À l’évidence, les meilleurs passages concernent les propres confessions de
Zidane, voire celles de Beckham ou de Del Piero, à la fois coéquipiersmais pas amis, si loin, si proche…
Présenté à Cannes en mai 2006, capté un an auparavant lors d’un Real-Villareal –un adversaire choisi parce qu’il ouvrait le jeu, Zidane, portrait du XXIe siècle, qui poursuivait la soirée, vaut surtout par sa fiche technique et l’arsenal guerrier dont il se prévaut et se gausse (17 caméras super 35 mm et haute déf’ épient et enregistrent les entrechats du danseur étoile).
Réalisé par deux épées du dispositif vidéo, Douglas Gordon et Philippe Parreno, fort en vogue dans l’art contemporain (content-pour-rien ?), le film déçoit autant par sa dramaturgie (mais ça…) que par la vacuité poseuse de ses auteurs (ces épouvantables sous-titres qui tentent de sonder les circonvolutions du stratège ). Parfois, il leur suffirait juste d’un peu de feeling et de ressenti, bref de mieux connaître cette chose fascinante et dérisoire dénommée football…
Finalement, il fallut veiller un peu pour s’enticher de la meilleure partie du
programme, soit sept matchs choisis par Zidane lui-même sur les centaines qu’il a jouées. Sept rencontres (comme un parcours de coupe du monde) diffusées en (grande) partie de minuit à six heures du matin (et qui contrairement au reste ne seront pas rediffusées).
Une avec Bordeaux (le quart retour de l’Uefa contre Milan AC (3/0) ; un avec la Juve (demi-finale de Ligue des champions contre l’Ajax, son meilleur match à notre sens) ; deux avec le Real (la finale contre Leverkusen en 2002 et un match de Liga contre la Corogne en 2001, peut-être son
autre meilleur match) ; enfin, trois matchs avec les Bleus (les deuxFrance-Brésil : la finale de 1998 (vraiment pas mais alors vraiment pas une de ses plus belles performances sous le paletot tricolore) et le quart de 2006
ainsi que le match à Wembley contre l’Angleterre en février 99).
On ne sait pas de quel métal sera fait l’avenir de Zidane mais on sait de quel
bois était fait son passé. Zidane était probablement meilleur footballeur quePlatini. L’homme de Joeuf était sans doute meilleur joueur, plus adapté au foot professionnel avec sa grinta, son autorité naturelle… Platini n’aurait jamais fait sienne cette déclaration de Zidane avant la finale de la ligue des
champions à Glasgow en 2002 : « Il fallait gagner ce match absolument.
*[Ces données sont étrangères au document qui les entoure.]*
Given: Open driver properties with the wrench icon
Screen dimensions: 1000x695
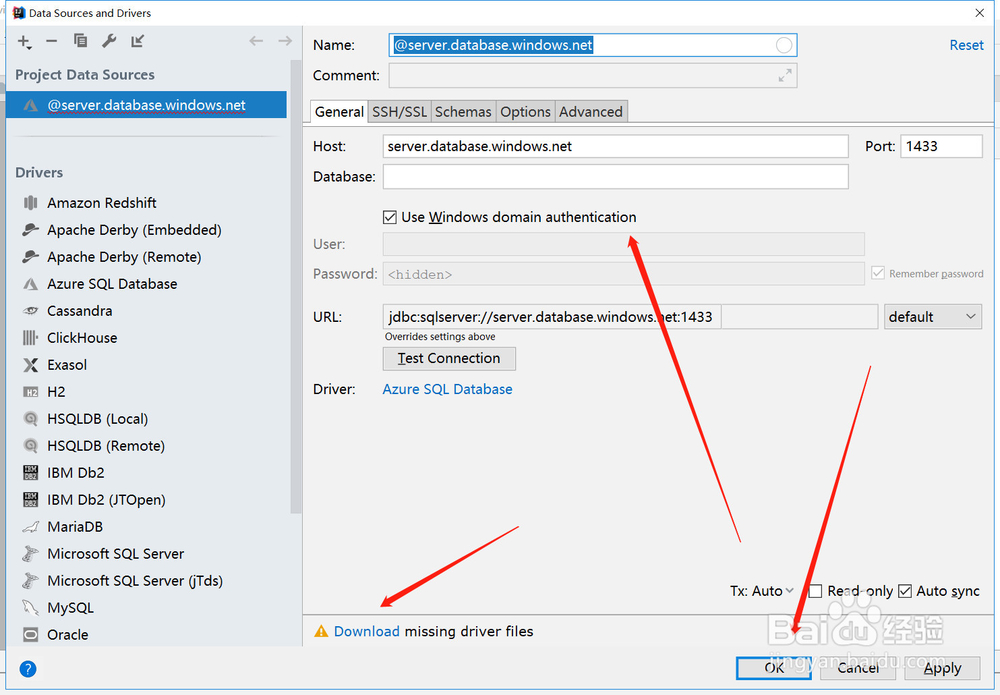Looking at the screenshot, I should [x=108, y=42].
Je me sentais redevable d’apporter quelque chose de plus au Real même si on ne rembourse jamais un transfert pareil (Ndlr : 76 millions d’€) ». Platini aurait considéré qu’il valait ce prix-là…
Par Rico Rizzitelli
Zidane, portrait du XXIe siècle de Philippe Pareno et Douglas Gordon (2006) :lundi 23 juillet à 4h05 sur Canal Plus. Dimanche 15 à 22h00 et vendredi 20 à 0h10 sur Canal Plus Sport.
Le Dernier Match d’Alix Delaporte et Stéphane Meunier (documentaire 2007/75 minutes) le 15 juillet à 20h45 sur Canal Plus Sport.